» DOKUMEN:
• • •

Resensi Buku: Usman Hamid dan Darmawan Triwibowo (ed.), Menolak Matinya Intelektualisme, Jejak Perjalanan dan Pemikiran A.E. Priyono; dan Usman Hamid dan Ahmad Taufiq (ed.), Pergulatan Intelektual Membela Demokrasi, Setangkai Kesaksian Sosok A.E. Priyono. Kedua buku ini diterbitkan Mizan, Jakarta (2020). Dunia perbukuan Indonesia, terutama di era 1980 hingga 1990-an, diwarnai oleh buku-buku hasil terjemahan dan suntingan A.E. Priyono (selanjutnya disebut AE). Terutama buku-buku berkualitas bertemakan keislaman, demokrasi, dan Hak Asasi Manusia. Buku-buku hasil olahannya kala itu begitu menginspirasi, terlebih bagi kalangan pergerakan mahasiswa yang sedang berjuang melawan rezim Orde Baru.
Dalam epilog yang ditulis oleh Amich Alhumami dalam buku Pergulatan Intelektual Membela Demokrasi, ia mengatakan bahwaq AE adalah sosok intelektual yang punya pemikiran yang sangat serius, reflektif, dan mendalam mengenai isu isu penting, strategis dan fundamental terutama di bidang politik, demokrasi, pemikiran Islam, aktivisme Islam serta kontestasi ideologi dan mazhab pemikiran. Kematangan intelektual AE tergambar sangat jelas melalui berbagai karya tulis, seperti artikel ilmiah popular, artikel jurnal, esai yang termuat di dalam buku kumpulan karangan, dan buku-buku lain dengan standar kualitas bagus yang disuntingnya, atau ia sebagai editor.

• • •

» DATA YANG DISEDIAKAN:
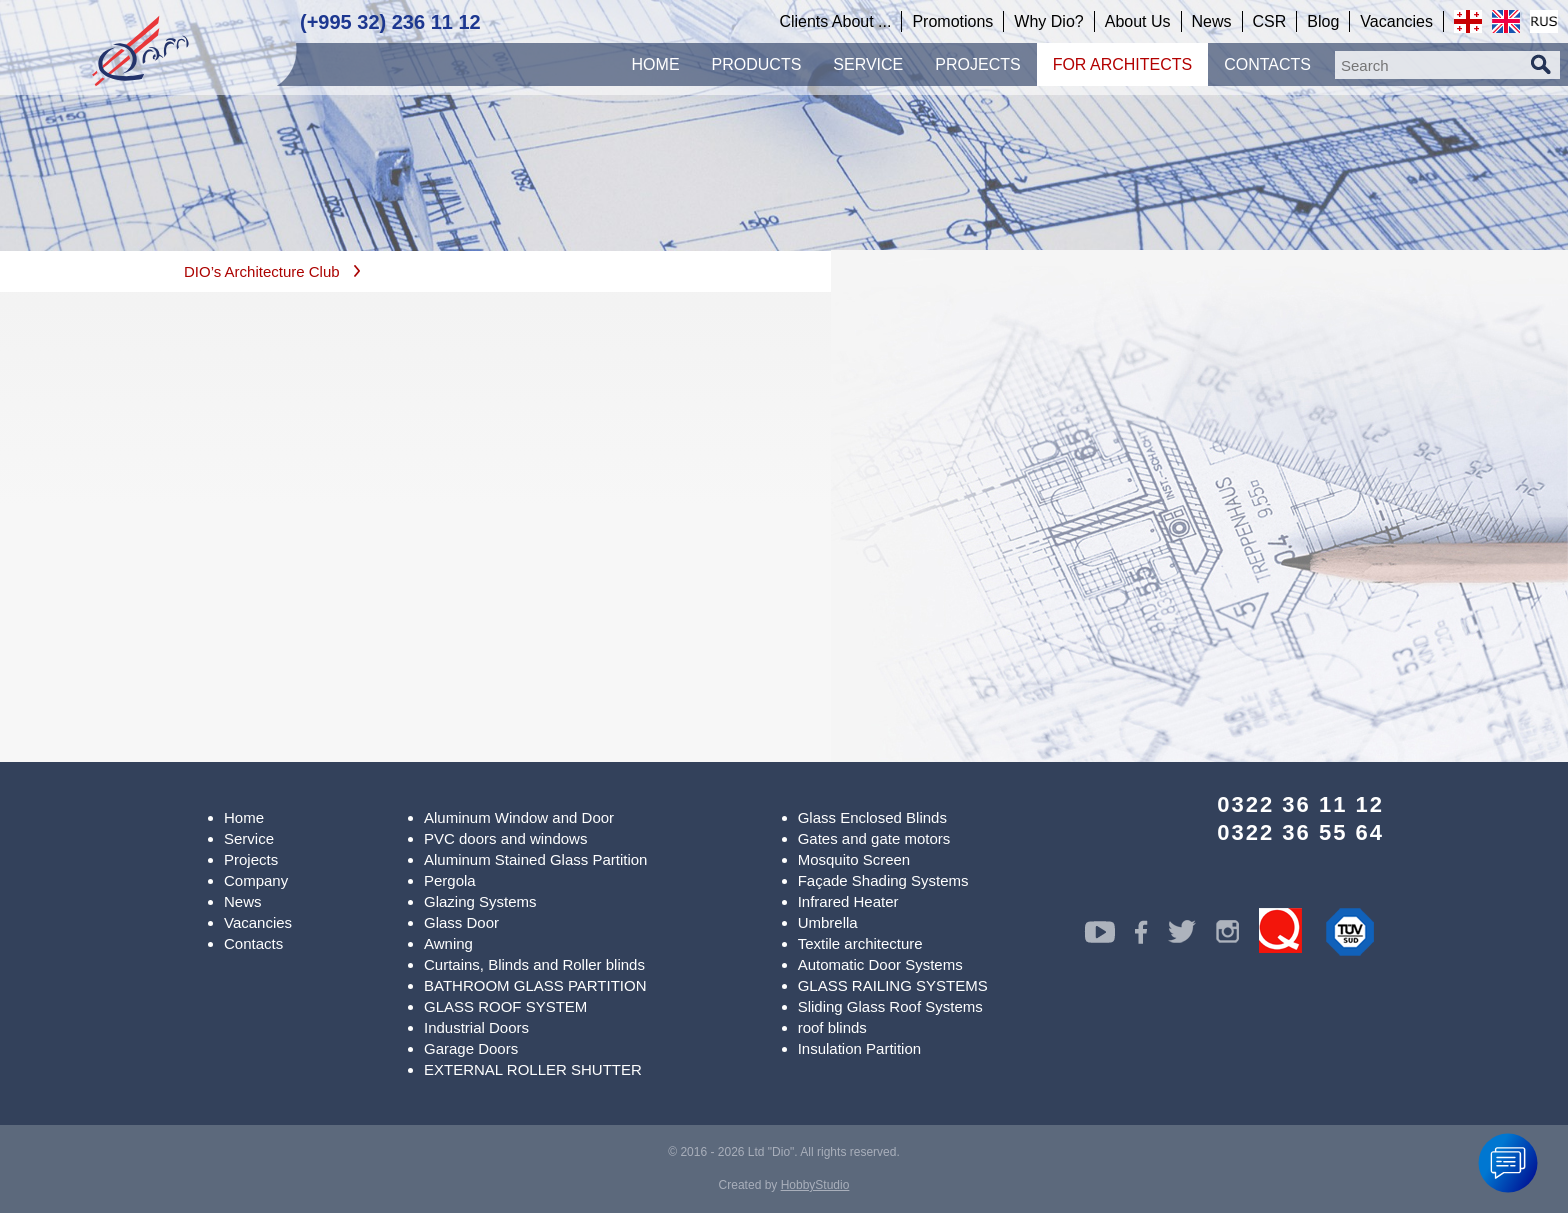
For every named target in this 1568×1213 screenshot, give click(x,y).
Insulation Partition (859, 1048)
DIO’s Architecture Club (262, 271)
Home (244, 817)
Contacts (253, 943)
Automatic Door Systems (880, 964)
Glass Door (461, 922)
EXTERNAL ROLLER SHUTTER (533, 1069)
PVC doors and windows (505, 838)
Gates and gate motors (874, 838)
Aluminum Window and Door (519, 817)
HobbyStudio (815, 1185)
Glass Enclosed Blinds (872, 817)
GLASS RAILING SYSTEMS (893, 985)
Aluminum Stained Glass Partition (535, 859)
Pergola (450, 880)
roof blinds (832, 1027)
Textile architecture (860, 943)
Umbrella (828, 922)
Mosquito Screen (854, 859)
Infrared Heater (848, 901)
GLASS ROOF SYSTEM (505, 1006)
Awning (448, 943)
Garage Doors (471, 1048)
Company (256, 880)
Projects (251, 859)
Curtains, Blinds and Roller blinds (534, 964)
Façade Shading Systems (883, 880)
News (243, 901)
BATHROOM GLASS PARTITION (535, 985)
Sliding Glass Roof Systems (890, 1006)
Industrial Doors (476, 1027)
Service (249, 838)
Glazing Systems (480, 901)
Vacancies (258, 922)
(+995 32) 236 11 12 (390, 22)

• • •

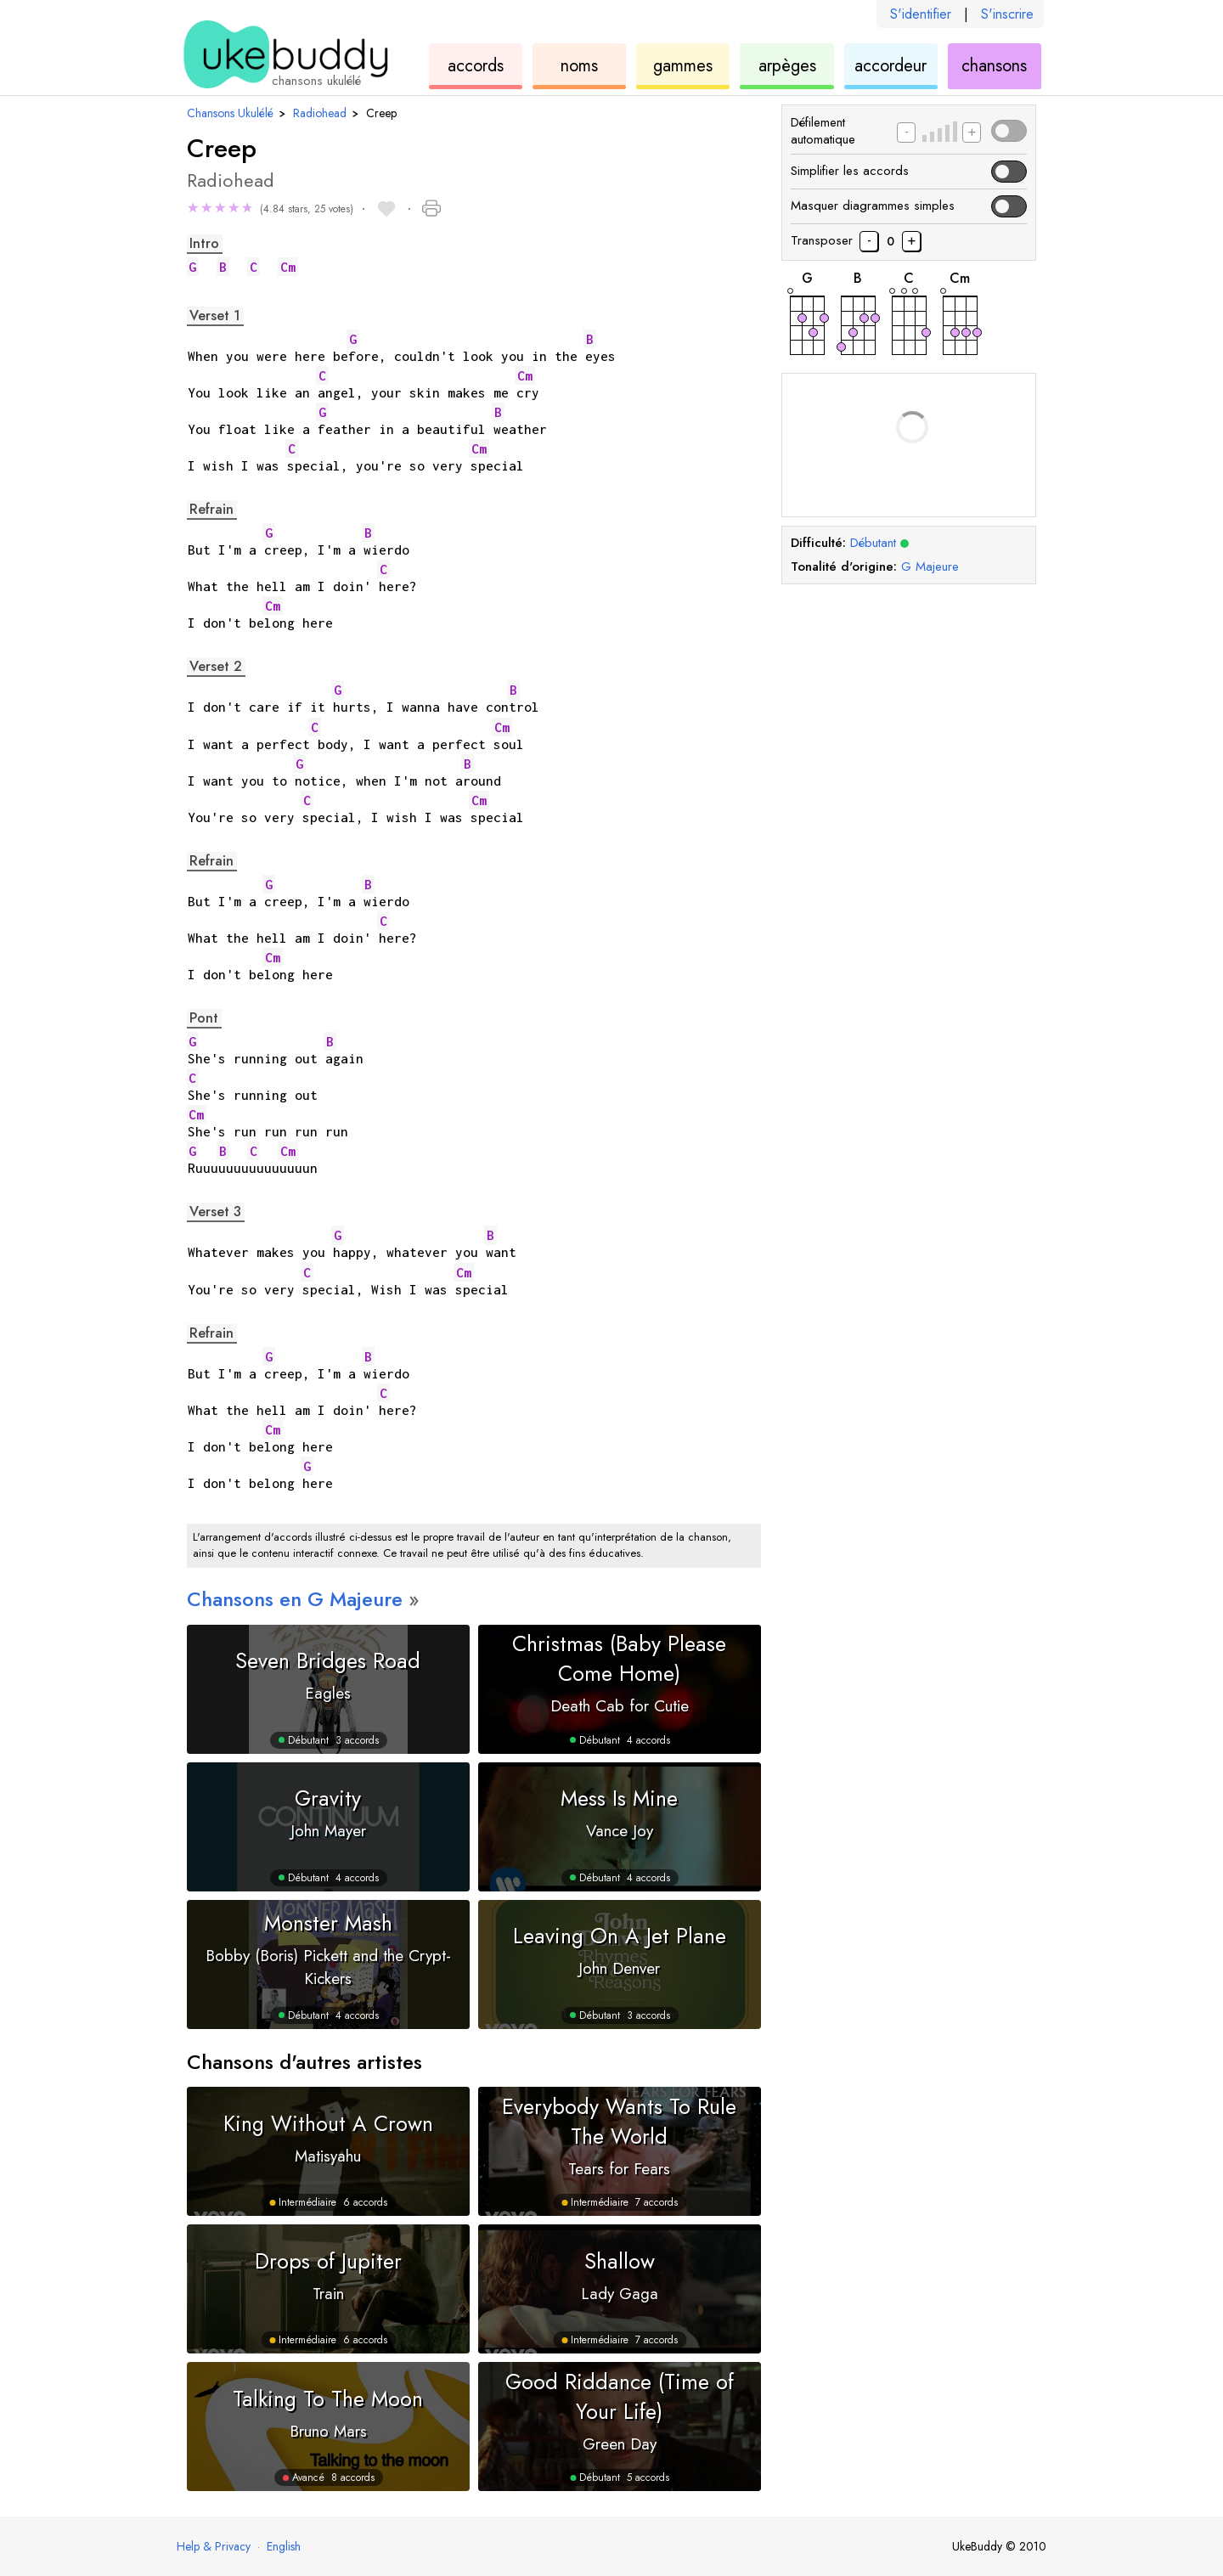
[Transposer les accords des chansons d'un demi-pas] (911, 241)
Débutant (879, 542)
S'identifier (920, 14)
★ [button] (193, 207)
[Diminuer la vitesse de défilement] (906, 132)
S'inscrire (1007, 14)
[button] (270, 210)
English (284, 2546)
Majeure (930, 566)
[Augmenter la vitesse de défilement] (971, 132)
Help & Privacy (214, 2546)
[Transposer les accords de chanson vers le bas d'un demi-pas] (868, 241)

• • •

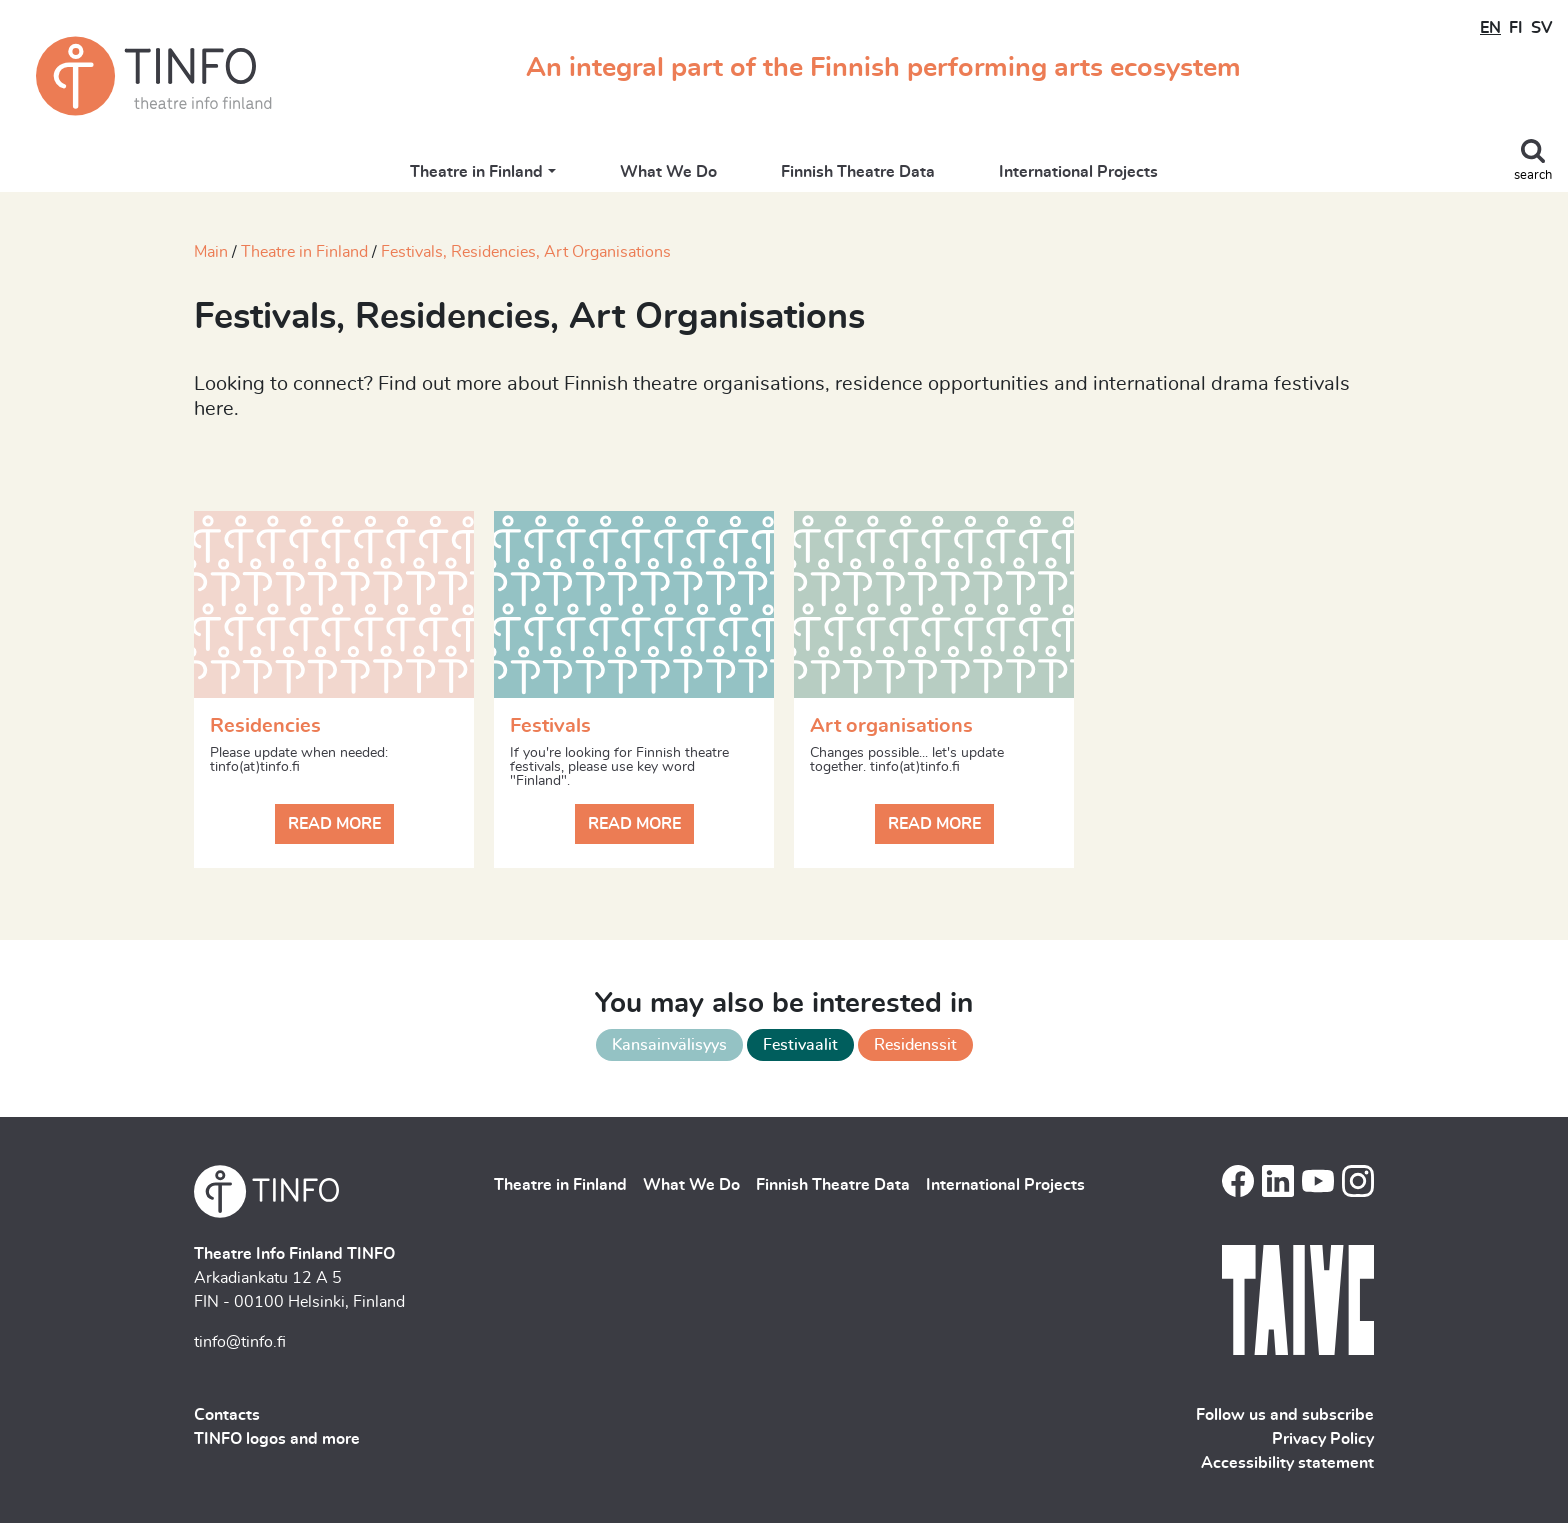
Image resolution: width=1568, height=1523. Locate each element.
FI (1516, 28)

• • •

» TUGAS LATIHAN: Salin dengan persis bagian resensi buku tersebut, mulai dari "Dalam epilog yang" hingga "ia sebagai editor.". Gunakan resensi buku itu saja sebagai sumber, tanpa merujuk pada data.

» JAWABAN LATIHAN:
Dalam epilog yang ditulis oleh Amich Alhumami dalam buku Pergulatan Intelektual Membela Demokrasi, ia mengatakan bahwaq AE adalah sosok intelektual yang punya pemikiran yang sangat serius, reflektif, dan mendalam mengenai isu isu penting, strategis dan fundamental terutama di bidang politik, demokrasi, pemikiran Islam, aktivisme Islam serta kontestasi ideologi dan mazhab pemikiran. Kematangan intelektual AE tergambar sangat jelas melalui berbagai karya tulis, seperti artikel ilmiah popular, artikel jurnal, esai yang termuat di dalam buku kumpulan karangan, dan buku-buku lain dengan standar kualitas bagus yang disuntingnya, atau ia sebagai editor.